任意売却の注意点
任意売却と競売は対になる言葉です。
競売は国による強制的な手続きですが、裁判所の介入なしに担保権付き不動産を売却するのが任意売却です。
担保権付き不動産を買っても、担保権者が担保権を実行すると競売になります。
せっかく、お金を出して買ったのに競売されるおそれがあるとなると、担保権付き不動産を買おうという人など現れないのが通常です。
つまり、担保権付きのままでは不動産は売れません。
このようなとき、債権者や抵当権者の合意を得て不動産を売り、返済しきれなかった部分は残したままで担保権は解除してもらう方法が任意売却なのです。
よって、任意売却では売買による名義変更と同時に抵当権等の担保権も抹消されるので、買主は担保が付いていないきれいな不動産を購入することができるわけです。
なお、任意売却では担保はすべて抹消されますが、借金自体がすべてなくなるわけではありません。
これは、どういうことかといいますと、たとえば住宅ローンの残りが2000万円あったとして、任意売却によって1500万円を金融機関に支払うことができたとします。
金融機関とすれば、借金の残りは500万円あるのですが、競売になった場合には1500万円も回収することはできないだろうという見立ての上で任意売却による担保の抹消には応じた次第ですが、
残った500万円の住宅ローンまで放棄してくれたわけではないので、これについては法的にも支払義務が残ってしまうわけです。

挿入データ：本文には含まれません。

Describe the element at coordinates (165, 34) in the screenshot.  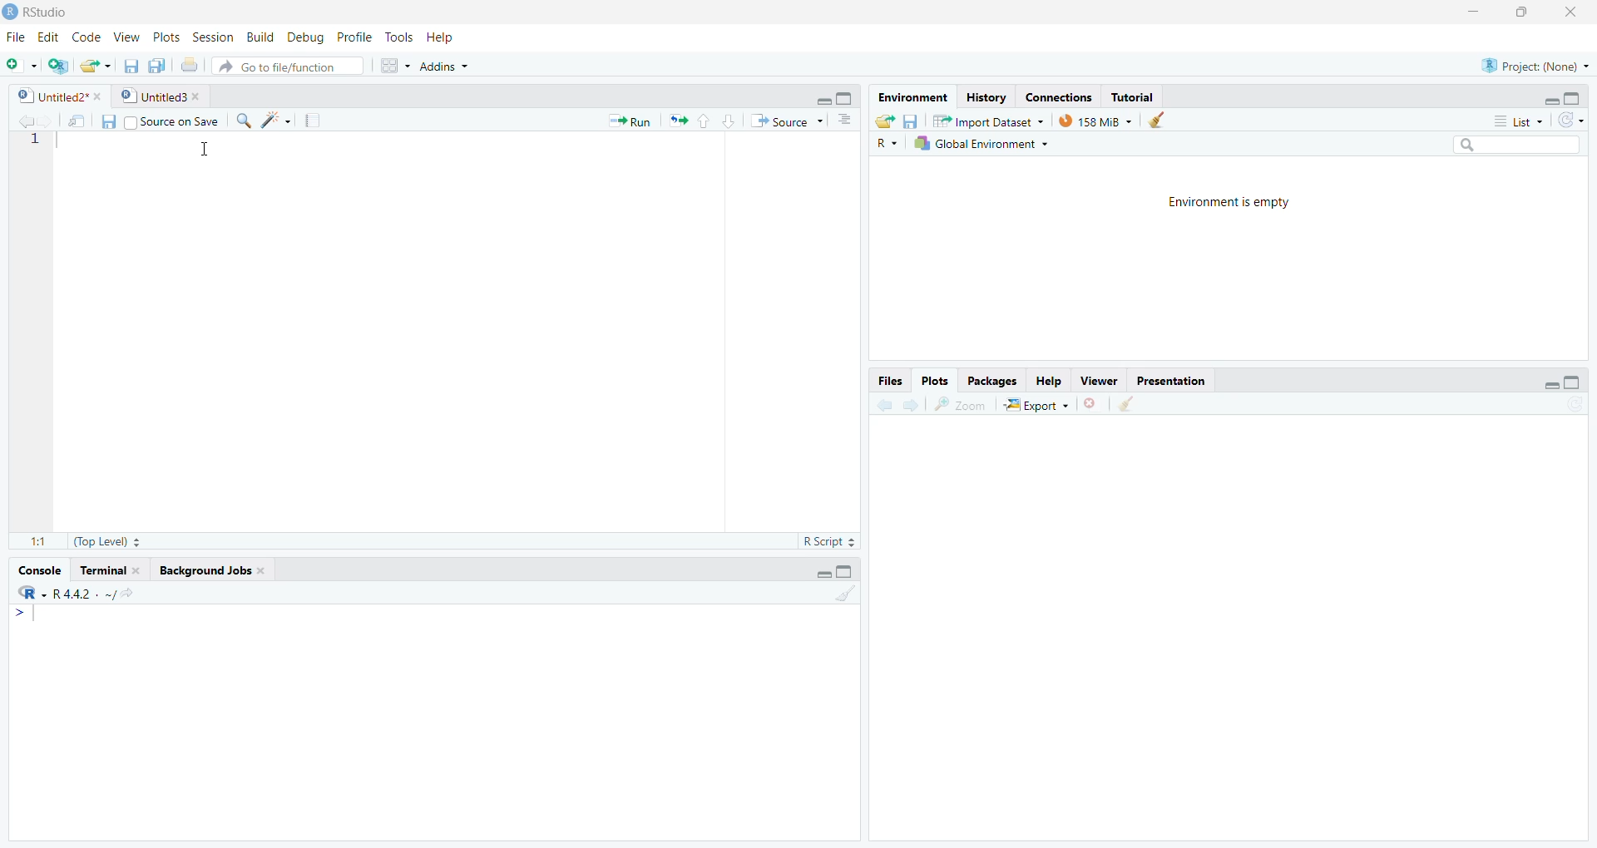
I see `Plots` at that location. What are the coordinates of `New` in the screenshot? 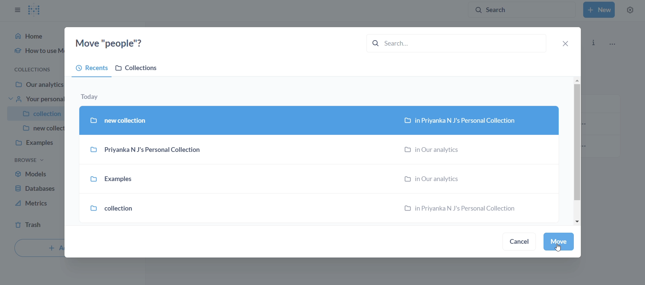 It's located at (599, 9).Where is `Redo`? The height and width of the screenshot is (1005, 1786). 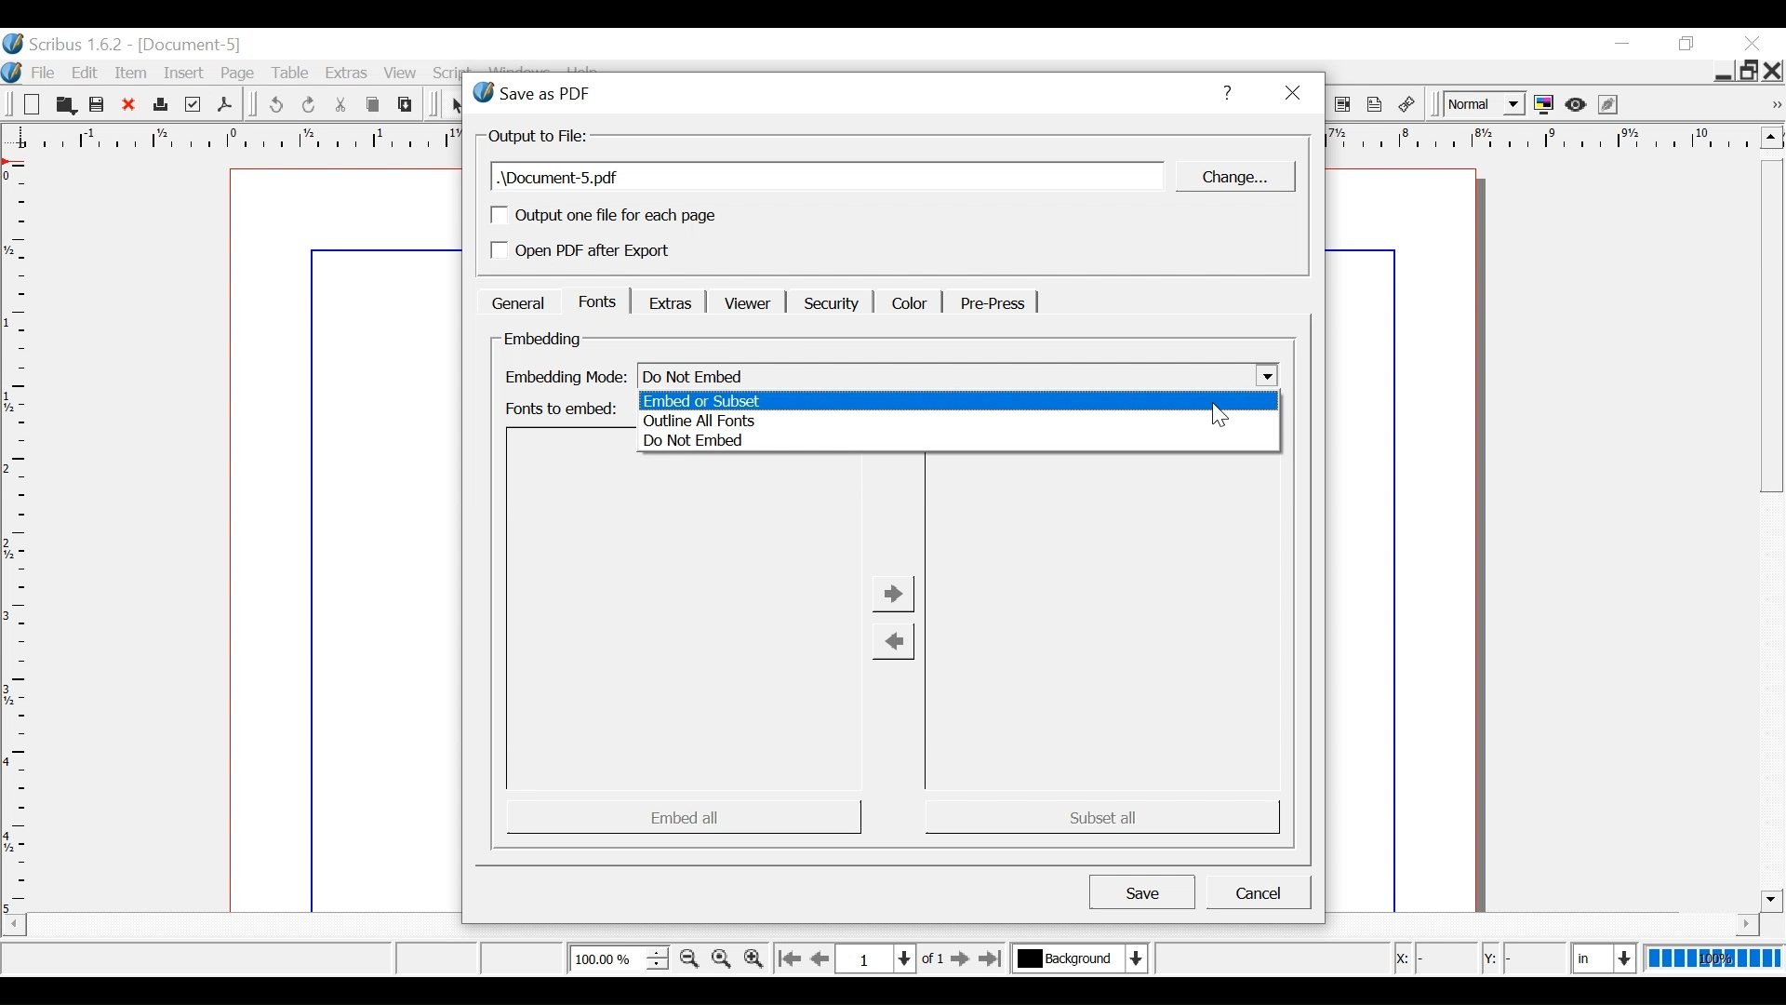
Redo is located at coordinates (310, 105).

では、この残った住宅ローンについてはどうすればよいのかという話になりますが、これについてはいくつか方法があります。
もし、残った住宅ローンが多額で支払いができそうになければ、いっそのこと自己破産をしてしまうというのも一つの選択肢です。
また、自己破産を選択できない理由があるのであれば、個人再生をして返済していくということも考えられます。
自己破産や個人再生をしたくないということであれば、残った住宅ローンについて債権回収会社と分割返済の和解交渉をしてみることになります。
いずれにせよ、任意売却をしたからといって売却代金代金で支払いきれなかった分まで借金がなくなるわけではないというところがポイントです。